The Prophet Amos and St. Patrick: Two men who have a lot in common. If I add young David who became Israel’s Great King, you will probably know what they had in common. And it’s something very few of us are able to have.
Here is a composite illustration of St. Patrick, the great saint of Ireland, for whom we eat corned beef and cabbage. Well, no.
But he was a real person, and the story that come down to us is that he was born in Roman Britain, in the 4th century a.D., to a fairly well-to-do family, possibly a family of the Roman nobility, long established in Britain.
As a young man, or what we would call “teenager,” this beloved son, Patrick, was captured by the Irish pirates that sailed the shores around Britain. Instead of being held for ransom, he was simply sold to a landowner back in Ireland. After the purchase, this young captive was put to work way out in the Irish hills to tend the sheep of the estate, which is where he spent long, lonely years, separated from family, friends, or anything familiar.
This is not unlike the experience of young David.
David was not “captured,” but just merely sent out into the fields and hills of Judea to tend his father’s sheep. As youngest and least important and skilled of his father’s sons, he could at least be useful out there. As a young man (again, what we misname “teenager”) he spent days and weeks at a time in isolation from his family and friends.
Hills of Judea:
Not much there. The higher into those hills you go, the rougher the land and the weather, but this is the very place where you can raise a certain kind of sheep known for the best kind of wool, highly prized. Even the vegetation, though sparse, can produce some of the most unique and desirable fruit such as the “sycamore figs” which you will see referenced in the book of Amos.
And it’s here that Amos spent most of his life. He was certainly a shepherd when he was a young man, but as a grown man, the Bible calls him by a name that is better translated “sheep-breeder” or “sheep-herder.” That is, an owner and highly-skilled manager of large herds of sheep which he would then combine with the task of a merchant, traveling far and wide to market his sheep and wool.
For thousands of years, lonely hills have provided the environment that sustains sheep herds and that develops and widens the intellect of the men who tend the sheep.
What kind of “intellect”? We can see evidence in the Psalms of David, some of which were imagined and composed during David’s days and nights alone in the country with his sheep. He looked up at the stars in awe and wonder and asked their Creator: “What is man, that Thou art mindful of him?” The life and death needs of his sheep and himself led David to understand that when our need is so great, the depths of God’s fatherly care of us is yet deeper and surer: “The Lord is my Shepherd…..”

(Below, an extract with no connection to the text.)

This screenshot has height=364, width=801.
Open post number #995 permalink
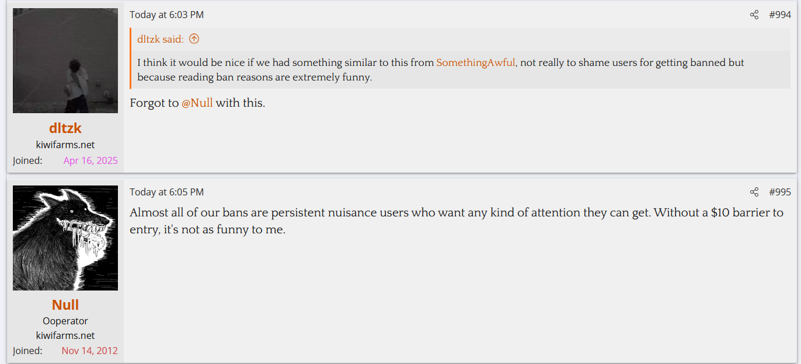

And so……meet Amos. Shepherd of the hills of Judea near the village of Tekoa; observer of all sorts of humans as he traveled with his sheep and on business; a pious man who had long periods of time for contemplating God, which then, in turn, opened his mind to hear when God called.
I have much to learn from these three men. I think all three of them felt they were nothing “special,” and there was no great future apparently lying ahead of them. So how did they fill their time during their long years of loneliness and obscurity?